• _TASK TO COMPLETE_: Please put the stretch from the line containing "Task: Click the next arrow under the ads" through the line containing "coord(301,80)" into a JSON list of strings, one string per line, leaving out blank lines.

begin RECORDS SHOWN

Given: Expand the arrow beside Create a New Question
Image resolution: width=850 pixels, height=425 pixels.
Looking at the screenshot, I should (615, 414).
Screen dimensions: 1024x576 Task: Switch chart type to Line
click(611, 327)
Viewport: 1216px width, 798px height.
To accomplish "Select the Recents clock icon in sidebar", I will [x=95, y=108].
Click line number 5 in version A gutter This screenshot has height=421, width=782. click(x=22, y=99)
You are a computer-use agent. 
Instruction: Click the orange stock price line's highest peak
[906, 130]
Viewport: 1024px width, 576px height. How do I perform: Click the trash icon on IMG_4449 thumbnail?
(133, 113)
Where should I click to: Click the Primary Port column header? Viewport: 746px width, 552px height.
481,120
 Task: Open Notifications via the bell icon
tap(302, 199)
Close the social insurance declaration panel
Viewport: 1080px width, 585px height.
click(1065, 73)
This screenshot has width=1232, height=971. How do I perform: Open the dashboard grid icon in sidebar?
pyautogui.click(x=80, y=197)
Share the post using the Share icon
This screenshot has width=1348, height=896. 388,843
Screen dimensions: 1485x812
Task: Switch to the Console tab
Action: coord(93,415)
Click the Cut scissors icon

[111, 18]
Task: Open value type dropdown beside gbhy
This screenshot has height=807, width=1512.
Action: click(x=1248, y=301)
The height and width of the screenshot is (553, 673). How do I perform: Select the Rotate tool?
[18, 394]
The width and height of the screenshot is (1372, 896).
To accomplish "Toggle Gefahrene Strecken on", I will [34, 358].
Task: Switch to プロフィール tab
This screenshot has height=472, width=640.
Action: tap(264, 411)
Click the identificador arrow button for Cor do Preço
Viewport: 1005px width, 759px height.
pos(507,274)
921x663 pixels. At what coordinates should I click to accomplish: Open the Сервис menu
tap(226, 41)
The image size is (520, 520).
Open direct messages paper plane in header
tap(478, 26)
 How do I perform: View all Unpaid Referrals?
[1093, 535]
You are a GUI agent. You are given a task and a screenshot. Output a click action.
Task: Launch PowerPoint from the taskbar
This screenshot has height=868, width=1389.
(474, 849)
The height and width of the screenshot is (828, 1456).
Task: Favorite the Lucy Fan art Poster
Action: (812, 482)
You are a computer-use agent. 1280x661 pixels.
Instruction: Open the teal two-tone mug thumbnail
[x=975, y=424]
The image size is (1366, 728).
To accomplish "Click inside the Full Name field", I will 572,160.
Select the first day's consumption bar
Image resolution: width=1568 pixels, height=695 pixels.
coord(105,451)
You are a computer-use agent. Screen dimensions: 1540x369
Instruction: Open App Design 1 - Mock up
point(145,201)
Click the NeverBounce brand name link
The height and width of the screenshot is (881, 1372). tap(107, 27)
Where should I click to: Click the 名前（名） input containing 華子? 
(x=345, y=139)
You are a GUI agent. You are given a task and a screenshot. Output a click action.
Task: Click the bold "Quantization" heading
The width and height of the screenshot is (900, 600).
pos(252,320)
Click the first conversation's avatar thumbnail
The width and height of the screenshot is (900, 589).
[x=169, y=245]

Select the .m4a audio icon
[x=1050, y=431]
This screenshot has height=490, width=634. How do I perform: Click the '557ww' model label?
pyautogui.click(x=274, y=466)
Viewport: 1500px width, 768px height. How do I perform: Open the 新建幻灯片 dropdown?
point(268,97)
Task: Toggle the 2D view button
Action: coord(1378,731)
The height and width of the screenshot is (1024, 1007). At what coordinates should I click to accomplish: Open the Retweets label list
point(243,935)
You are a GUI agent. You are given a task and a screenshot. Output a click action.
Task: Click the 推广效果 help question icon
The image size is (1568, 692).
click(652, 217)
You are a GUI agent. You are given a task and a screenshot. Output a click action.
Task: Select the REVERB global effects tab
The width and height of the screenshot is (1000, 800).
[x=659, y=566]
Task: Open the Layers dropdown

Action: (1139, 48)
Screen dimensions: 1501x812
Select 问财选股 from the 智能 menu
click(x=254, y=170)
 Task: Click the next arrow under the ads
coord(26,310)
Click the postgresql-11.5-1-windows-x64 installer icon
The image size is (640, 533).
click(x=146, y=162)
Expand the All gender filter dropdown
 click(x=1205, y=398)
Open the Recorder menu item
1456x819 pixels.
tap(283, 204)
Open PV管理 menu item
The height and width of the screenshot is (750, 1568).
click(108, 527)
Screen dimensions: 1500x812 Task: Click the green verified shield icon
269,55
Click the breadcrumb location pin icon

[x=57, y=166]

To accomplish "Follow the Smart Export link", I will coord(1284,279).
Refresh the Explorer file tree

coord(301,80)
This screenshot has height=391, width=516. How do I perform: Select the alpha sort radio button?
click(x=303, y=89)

end RECORDS SHOWN

• _REPLY_:
[
  " Task: Click the next arrow under the ads",
  "coord(26,310)",
  "Click the postgresql-11.5-1-windows-x64 installer icon",
  "The image size is (640, 533).",
  "click(x=146, y=162)",
  "Expand the All gender filter dropdown",
  " click(x=1205, y=398)",
  "Open the Recorder menu item",
  "1456x819 pixels.",
  "tap(283, 204)",
  "Open PV管理 menu item",
  "The height and width of the screenshot is (750, 1568).",
  "click(108, 527)",
  "Screen dimensions: 1500x812 Task: Click the green verified shield icon",
  "269,55",
  "Click the breadcrumb location pin icon",
  "[x=57, y=166]",
  "To accomplish \"Follow the Smart Export link\", I will coord(1284,279).",
  "Refresh the Explorer file tree",
  "coord(301,80)"
]